======== Data provided ========

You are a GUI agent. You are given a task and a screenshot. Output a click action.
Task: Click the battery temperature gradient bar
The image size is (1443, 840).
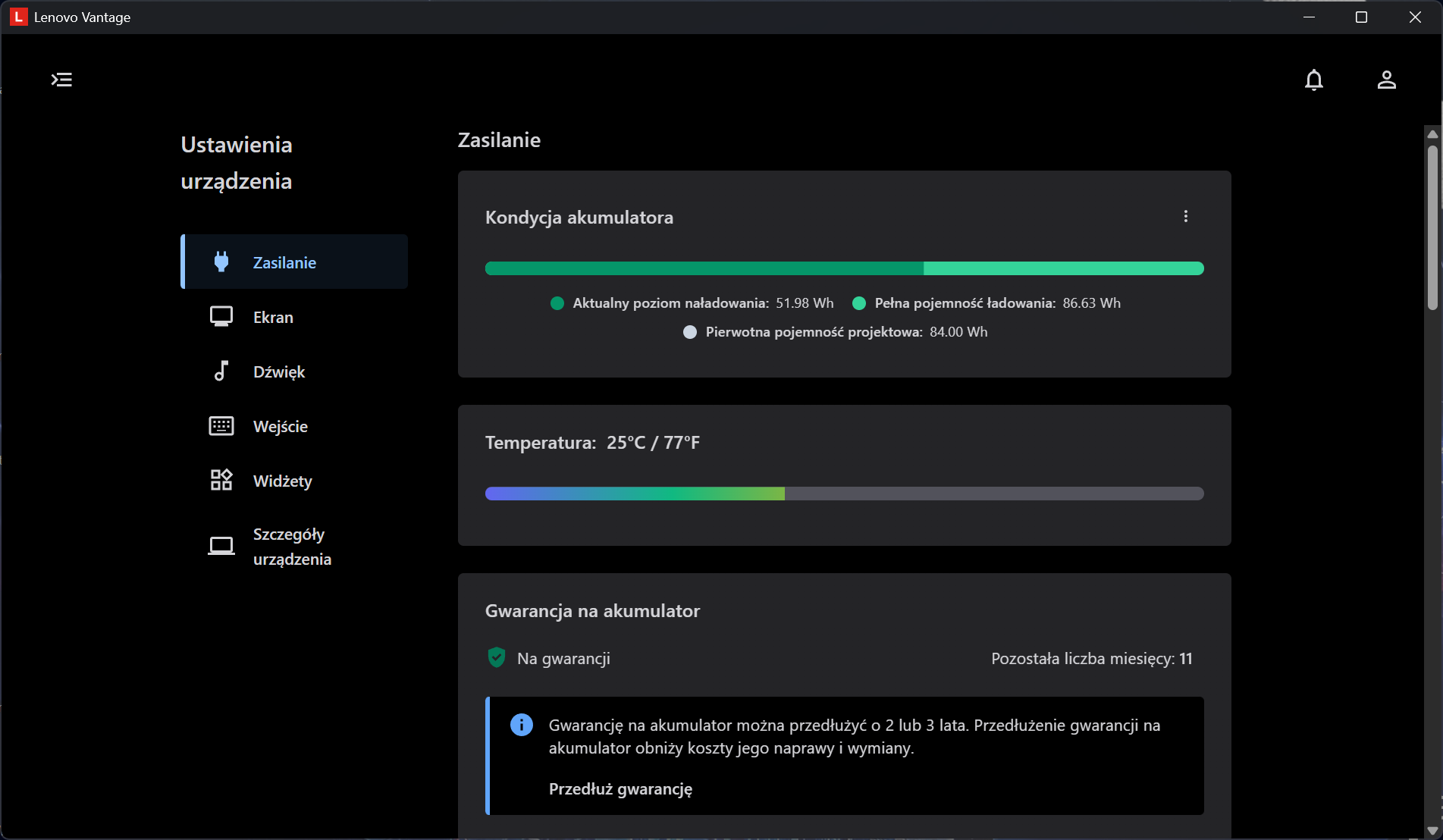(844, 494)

========
======== Data provided ========

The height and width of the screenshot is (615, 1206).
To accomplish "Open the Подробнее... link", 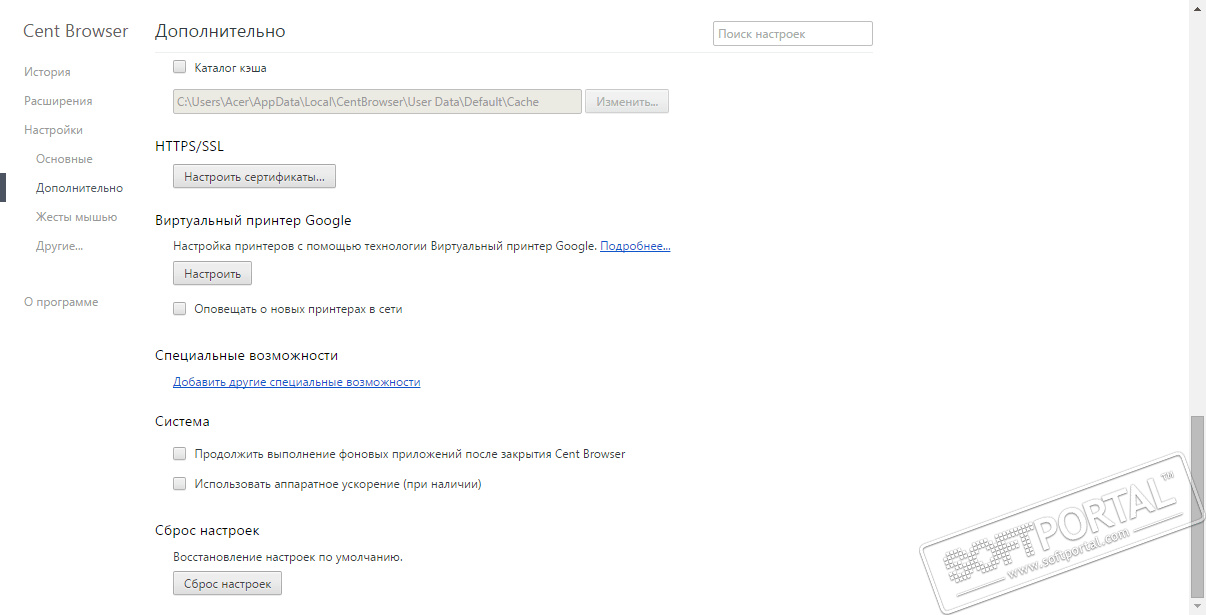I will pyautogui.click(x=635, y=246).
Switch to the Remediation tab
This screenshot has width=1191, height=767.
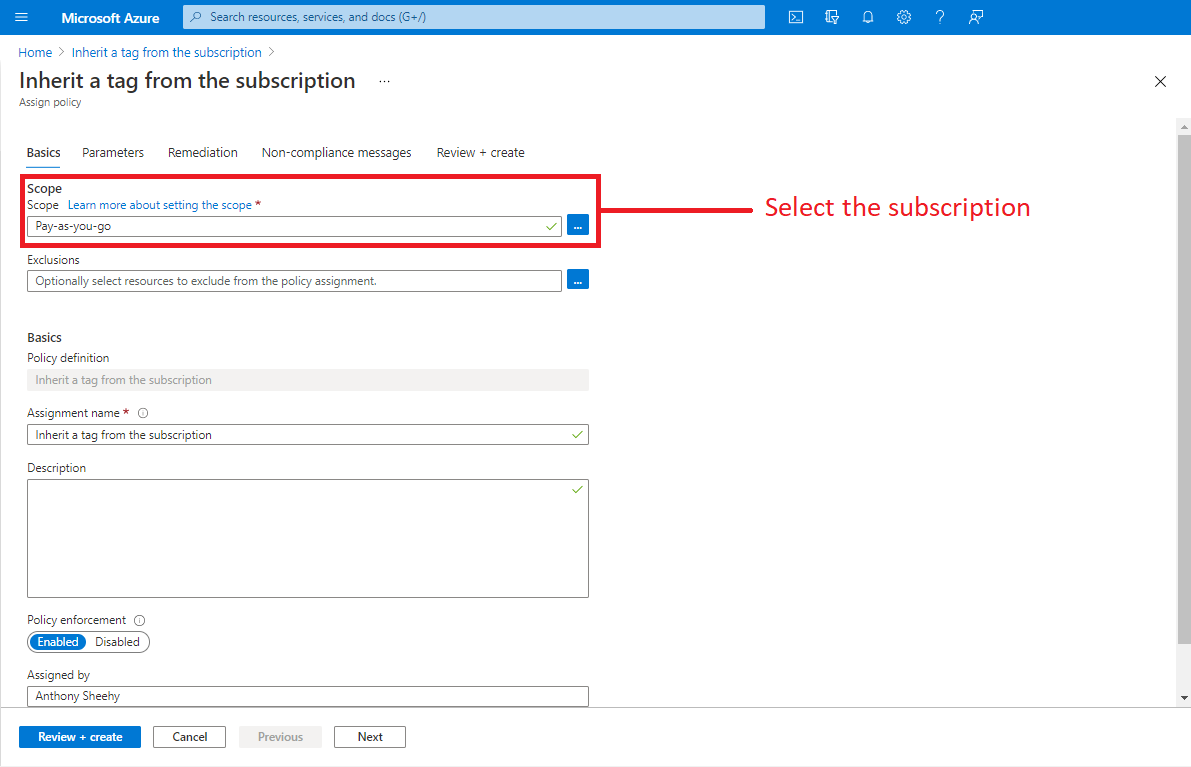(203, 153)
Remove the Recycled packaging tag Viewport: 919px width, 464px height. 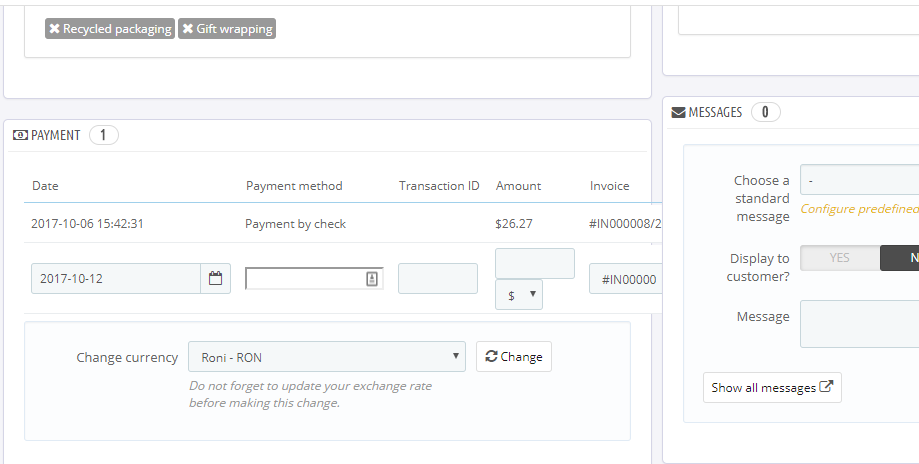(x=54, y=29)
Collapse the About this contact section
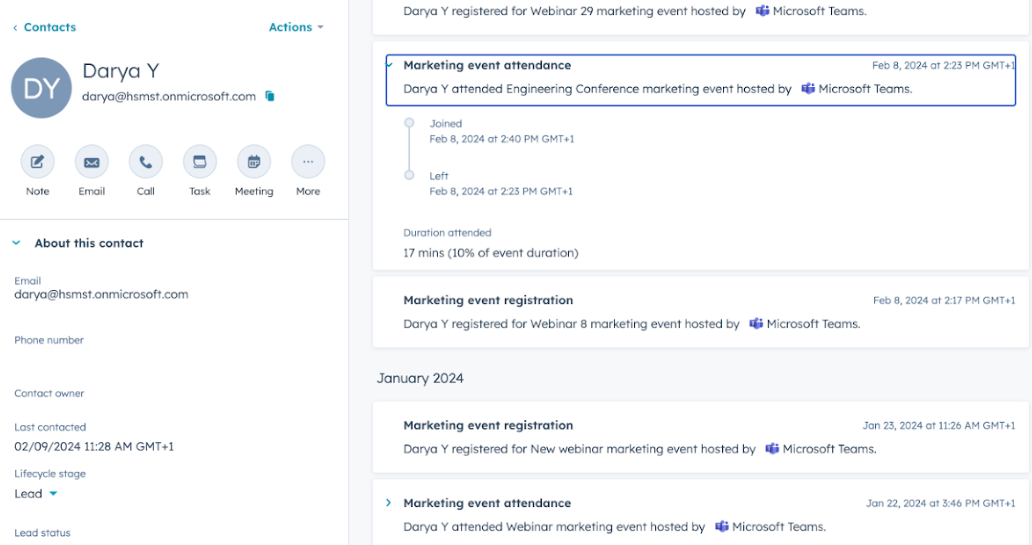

========
======== Data provided ========

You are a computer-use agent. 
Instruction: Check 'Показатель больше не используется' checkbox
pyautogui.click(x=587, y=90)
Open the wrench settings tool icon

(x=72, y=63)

========

**Work instructions:** How many lines in this material contain the string "agent"? State the number alone.

**Answer for this exercise:** 2